I moderni impianti di trattamento dei rifiuti, o di selezione o, nell'esempio più moderno ed efficiente i sistemi integrati di trattamento e smaltimento rifiuti, rappresentano l'ideale anello di congiunzione tra i cittadini (che effettuano la raccolta differenziata) ed i produttori finali di materiale riciclato.

Sono in sostanza dei siti che "puliscono" i rifiuti da raccolta differenziata e li avviano privi di materiale estraneo agli impianti produttivi. Sono fondamentali nel processo di riciclo, poiché uno dei maggiori problemi nella raccolta differenziata è legato proprio alla presenza di materiale estraneo nelle diverse tipologie di rifiuto (per esempio la ceramica nel vetro, o il nylon nella carta).

Esistono impianti che ricevono solo determinati tipi di rifiuti (per esempio, la plastica), o più tipologie di rifiuto.


Il loro funzionamento è relativamente semplice, e si può suddividere in 5 fasi:

- Arrivo e pesatura dei mezzi con i rifiuti raccolti tramite raccolta porta a porta o tramite cassonetto.

- I rifiuti vengono scaricati tal quali a terra, e successivamente spinti su di un nastro trasportatore.

- Il nastro trasportatore accompagna i rifiuti all'interno di un vaglio, una sorta di filtro rotante che ha il compito di eliminare i rifiuti estranei di piccole dimensioni (per esempio pile, piccole latte, piccoli oggetti in plastica, siringhe, ecc).

- All'uscita del vaglio i rifiuti vengono caricati su un secondo nastro che conduce i rifiuti all'interno di cabine, dove gli operatori selezionano (negli impianti più moderni con l'ausilio di lettori ottici) le varie tipologie del rifiuto, che verrà avviato al relativo contenitore (per esempio, la plastica marchiata PE, o PVC, o PP, ecc.).

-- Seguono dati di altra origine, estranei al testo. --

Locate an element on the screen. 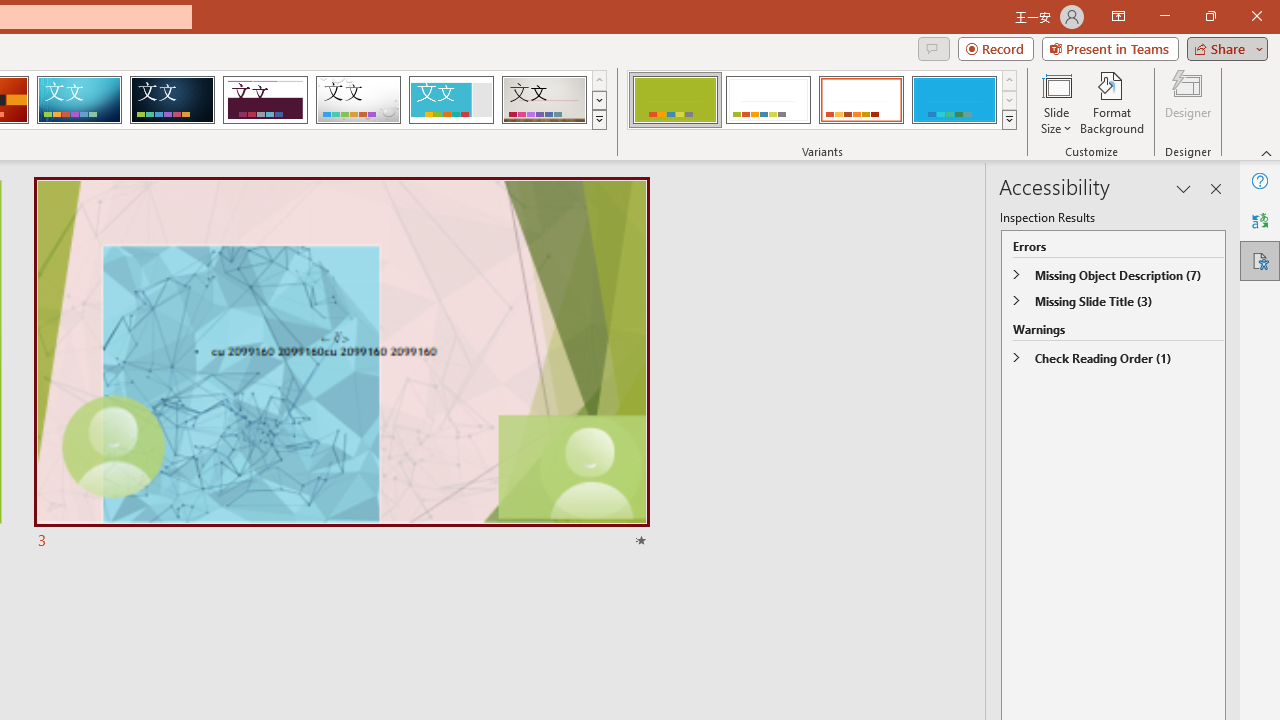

Una volta riempiti i contenitori, le suddette tipologie di rifiuto verranno caricate mediante benne ed inseriti all'interno di presse compattatrici e quindi imballati, pronti ad essere conferiti presso i produttori di materiale riciclato.

- I rifiuti rimanenti, lasciati scorrere sul nastro, vengono trasportati a fine corsa del nastro stesso: qui, i rifiuti metallici vengono "attirati" da una calamita e rilasciati all'interno di un contenitore, per poi essere imballati e conferiti nelle acciaierie, mentre il rimanente viene avviato ad una pressa compattatrice, imballato e conferito agli inceneritori o alle discariche.

Risulta evidente che maggiore è la qualità della raccolta differenziata (cioè minore è la presenza di materiale estraneo), minore sarà lo scarto da avviare in discarica o all'inceneritore.

Gli impianti di riciclaggio di materiale riciclato sono l'ultimo anello di una corretta gestione dei rifiuti e, quindi, della raccolta differenziata.

Accolgono in entrata le varie tipologie di rifiuto (dagli olii esausti alla plastica, dal vetro alla carta), e trasformano quegli stessi rifiuti che altrimenti finirebbero bruciati o in discarica in nuovi prodotti, con grandi benefici (a differenza di un inceneritore o di una discarica) in termini di inquinamento (minori emissioni) ma soprattutto in termini di risparmio energetico e di risorse primarie (per esempio, gli alberi, utilizzati per la produzione di carta vergine).